A similar phrase, "Doing a Bradford", was coined by former Blackburn Rovers player Simon Garner in 2012, a scenario that he was worried could befall his former club, Bradford City, following their relegation from the Premier League in 2001. They then fell three divisions to League Two, and were not promoted back to League One until 2013. The only other former Premier League clubs to have fallen to League Two are Swindon Town (in 2006 and then 2011, though they immediately gained promotion to League One on both occasions), Portsmouth, Blackpool, Coventry City, Oldham Athletic and Bolton Wanderers.

Ralf Rangnick, then sporting director of German Bundesliga club RB Leipzig, compared the mismanagement of TSV 1860 Munich to that of Leeds United, drawing direct parallels between the ownership and resulting fan dissatisfaction at both clubs.
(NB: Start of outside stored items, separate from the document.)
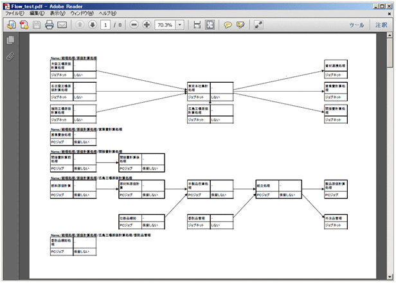Click the Save file icon
Viewport: 396px width, 283px height.
pos(37,25)
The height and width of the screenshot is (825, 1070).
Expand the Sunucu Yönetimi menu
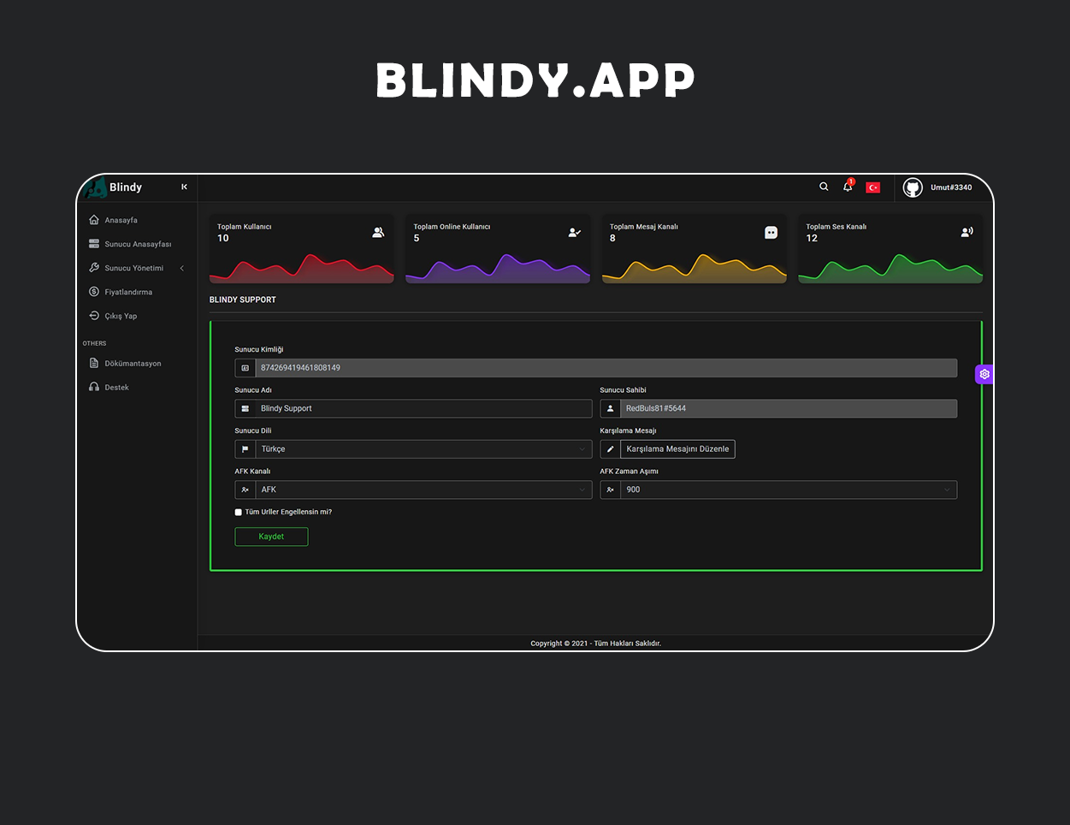click(x=134, y=268)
The two clubs in fact met in a Champions League fixture in 2000, before both experiencing relegation from their respective top flight leagues in the following seasons.

== Non-english examples==
Shelbourne were referred to as the "Irish version of Leeds United" after winning the League of Ireland Premier Division in 2006 but being automatically demoted into the League of Ireland First Division for financial reasons.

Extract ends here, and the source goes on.